Phase C — Reproduction track (next)

  • Reproduce upstream benchmark pipeline with canonical datasets.
  • Resolve epoch/config discrepancy by controlled experiments.
  • Match published benchmark metrics within tolerance band.

Phase D — WARDOG adaptation

  • Fine-tune with 1.8M UAV + public UAV datasets.
  • Evaluate defense-oriented scenarios and latency targets.
  • Integrate ROS2 + simulator hooks.

8. Acceptance Criteria (Bootstrap Completion)
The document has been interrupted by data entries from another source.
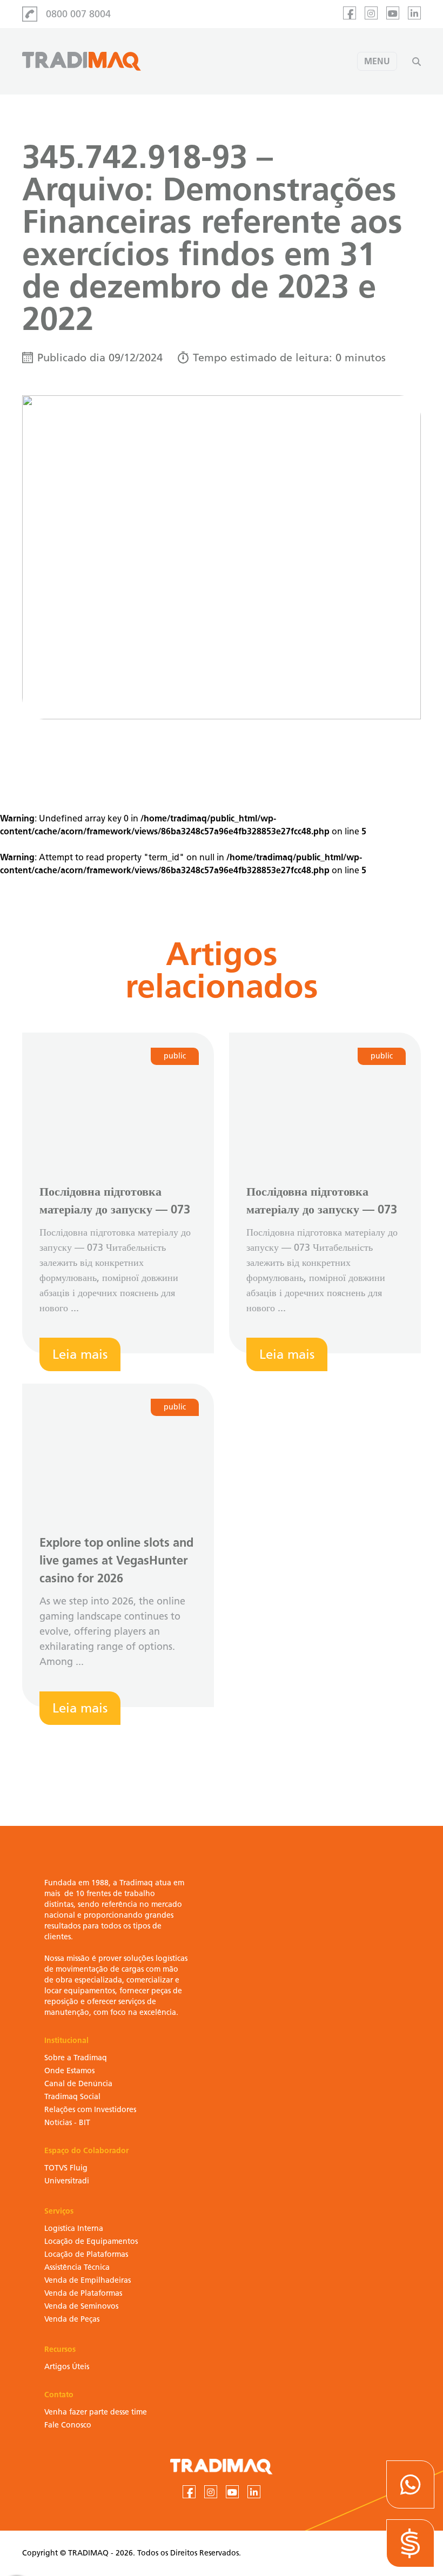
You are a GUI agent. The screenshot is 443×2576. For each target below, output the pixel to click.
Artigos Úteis (66, 2366)
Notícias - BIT (67, 2122)
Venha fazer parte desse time (95, 2412)
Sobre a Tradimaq (75, 2057)
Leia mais (80, 1354)
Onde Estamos (69, 2070)
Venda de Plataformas (83, 2293)
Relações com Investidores (90, 2109)
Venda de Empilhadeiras (87, 2280)
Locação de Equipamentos (91, 2241)
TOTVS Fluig (66, 2168)
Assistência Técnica (77, 2267)
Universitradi (66, 2181)
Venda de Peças (71, 2319)
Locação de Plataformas (86, 2254)
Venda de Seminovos (81, 2306)
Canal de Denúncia (78, 2083)
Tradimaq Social (72, 2096)
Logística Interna (73, 2228)
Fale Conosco (67, 2425)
  • Paper and repo verified with documented risks.
  • Full PRD/task suite generated (prds/, tasks/, ASSETS.md).
  • Initial PRL-Track architecture scaffold implemented in src/.
  • CLI supports --backend mlx|cuda|cpu|auto.
  • Synthetic unit tests pass locally.

9. Open Risks / CTO Escalations

  1. Upstream CUDA hard-binding requires patch/port for complete parity.
  2. Dataset readiness gap for full reproduction and adaptation.
  3. Real-world 42.6 FPS claim cannot be validated without edge hardware run.

10. Outputs of This Pass

  • PRD.md (this file) replaced from scaffold to verified execution plan.
  • ASSETS.md, prds/*, tasks/* generated.
  • Initial code scaffold and tests implemented.